There are positive aspects to being mindful of our school, district, state, and national trends and priorities. When we situate our work within those larger contexts, we align the library program with other people’s goals and may be able to reach our capacity to influence teaching and learning toward a future-ready direction.

This may be especially true for future ready librarians who are serving in school districts that have taken the Future Ready Pledge. A commitment to change, growth, and improvement in instruction presents leadership opportunities for these librarians. The waves they make land on a hospitable shore – an environment and school culture where they have support for enacting future-ready learning.

On the other hand, for far too many of school librarians, “the shore” can act as an impediment to such progress. Understaffing, fixed schedules that prevent school librarians and library resources from meeting the just-in-time learning needs of students and colleagues, the lack of collaborative planning time during contract hours, inconsistent or non-existent leadership at the district level, and more can create an undertow that limits our opportunities to make positive change. Such a shore can undermine our opportunities to change, grow, and lead.

“The waves shape the shore.”

To my mind, for most of us, this idea is a stronger metaphor for future-ready school librarian leadership. Rather than being at the effect of our environment, school librarians must be proactive in building a continuous learning environment and culture in our schools.

Through our work as leaders we must shape the shore. We must design library programs and guide our schools and districts as well as our state and national associations in shaping learning environments that “work for” students and educators.

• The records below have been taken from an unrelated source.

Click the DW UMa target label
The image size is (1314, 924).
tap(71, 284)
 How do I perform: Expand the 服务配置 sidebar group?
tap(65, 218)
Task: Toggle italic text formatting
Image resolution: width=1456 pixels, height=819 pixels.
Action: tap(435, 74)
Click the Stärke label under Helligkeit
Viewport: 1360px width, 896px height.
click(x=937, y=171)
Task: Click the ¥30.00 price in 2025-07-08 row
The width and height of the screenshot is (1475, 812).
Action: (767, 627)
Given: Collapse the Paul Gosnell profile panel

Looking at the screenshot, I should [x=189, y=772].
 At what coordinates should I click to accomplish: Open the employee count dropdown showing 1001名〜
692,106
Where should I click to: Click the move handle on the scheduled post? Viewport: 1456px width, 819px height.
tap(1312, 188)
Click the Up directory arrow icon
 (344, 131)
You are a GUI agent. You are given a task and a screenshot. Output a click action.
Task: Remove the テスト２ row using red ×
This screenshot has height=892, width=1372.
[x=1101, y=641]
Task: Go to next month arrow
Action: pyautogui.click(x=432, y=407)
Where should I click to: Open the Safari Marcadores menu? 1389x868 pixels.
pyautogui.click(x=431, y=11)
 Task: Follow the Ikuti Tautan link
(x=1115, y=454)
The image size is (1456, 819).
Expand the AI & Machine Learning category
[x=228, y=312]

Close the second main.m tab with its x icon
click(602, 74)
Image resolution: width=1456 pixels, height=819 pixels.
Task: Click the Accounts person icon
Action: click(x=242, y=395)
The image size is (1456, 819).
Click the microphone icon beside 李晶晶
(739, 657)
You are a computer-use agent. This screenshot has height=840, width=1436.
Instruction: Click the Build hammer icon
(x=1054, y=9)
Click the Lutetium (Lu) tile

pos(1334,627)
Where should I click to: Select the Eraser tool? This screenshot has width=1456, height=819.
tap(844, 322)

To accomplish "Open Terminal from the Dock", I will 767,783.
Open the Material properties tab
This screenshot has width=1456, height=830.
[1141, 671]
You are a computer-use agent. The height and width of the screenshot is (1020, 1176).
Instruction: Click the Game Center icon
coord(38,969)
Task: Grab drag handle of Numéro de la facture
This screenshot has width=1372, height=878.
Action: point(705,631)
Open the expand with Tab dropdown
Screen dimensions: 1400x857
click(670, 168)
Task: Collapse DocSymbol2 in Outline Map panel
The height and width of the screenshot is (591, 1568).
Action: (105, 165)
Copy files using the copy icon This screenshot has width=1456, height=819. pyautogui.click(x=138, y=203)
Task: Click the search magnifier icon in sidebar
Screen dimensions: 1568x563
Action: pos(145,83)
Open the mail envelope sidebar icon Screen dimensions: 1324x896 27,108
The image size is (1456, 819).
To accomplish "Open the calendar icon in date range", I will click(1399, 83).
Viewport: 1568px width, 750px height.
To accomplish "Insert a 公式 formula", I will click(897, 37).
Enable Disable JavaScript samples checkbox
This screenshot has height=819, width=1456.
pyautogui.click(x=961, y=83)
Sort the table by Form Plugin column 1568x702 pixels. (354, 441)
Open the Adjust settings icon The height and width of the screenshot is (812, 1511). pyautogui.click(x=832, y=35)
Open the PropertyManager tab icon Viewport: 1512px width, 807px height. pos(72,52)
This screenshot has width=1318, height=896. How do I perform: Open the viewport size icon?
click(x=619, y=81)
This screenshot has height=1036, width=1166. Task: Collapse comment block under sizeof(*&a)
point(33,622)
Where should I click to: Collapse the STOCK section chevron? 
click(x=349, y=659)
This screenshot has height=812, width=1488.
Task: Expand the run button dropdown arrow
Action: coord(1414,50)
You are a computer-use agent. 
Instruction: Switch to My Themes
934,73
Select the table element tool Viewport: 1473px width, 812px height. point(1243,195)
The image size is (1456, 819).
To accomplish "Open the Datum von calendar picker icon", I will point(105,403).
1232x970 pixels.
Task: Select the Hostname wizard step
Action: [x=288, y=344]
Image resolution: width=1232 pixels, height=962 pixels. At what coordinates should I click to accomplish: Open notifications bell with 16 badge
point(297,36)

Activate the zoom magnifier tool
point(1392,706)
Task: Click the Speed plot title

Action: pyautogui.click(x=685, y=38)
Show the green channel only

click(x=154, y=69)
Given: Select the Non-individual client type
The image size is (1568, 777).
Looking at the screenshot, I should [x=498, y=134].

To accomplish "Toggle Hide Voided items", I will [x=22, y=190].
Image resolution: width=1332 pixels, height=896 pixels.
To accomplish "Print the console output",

Cohort 2 Lilead Fellows are engaged in the first of four leadership courses. In the current course, participants “identify an issue in their school or program that is important to their school, district, or state’s priorities, examining and planning practical and tangible ways the school library program can help address the issue. They will identify new ways of thinking about their library programs and how they can lead in change efforts at the building-, district-, and state-levels.”

This requires transformational change—not merely tinkering but targeting our “waves” to shape “the shore.” Our future leans more toward this message. We must use the force of our unique areas of expertise, our waves, to collaboratively create a receptive shore for change. This requires us to build connections between the library and the classroom, between curriculum and resources/tools, between and among educators, between school, home, and community.

School librarians must be proactive in offering ever more relevant, engaging school-based learning opportunities for future-ready students and in supporting the teaching and professional growth of our future-ready colleagues and administrators.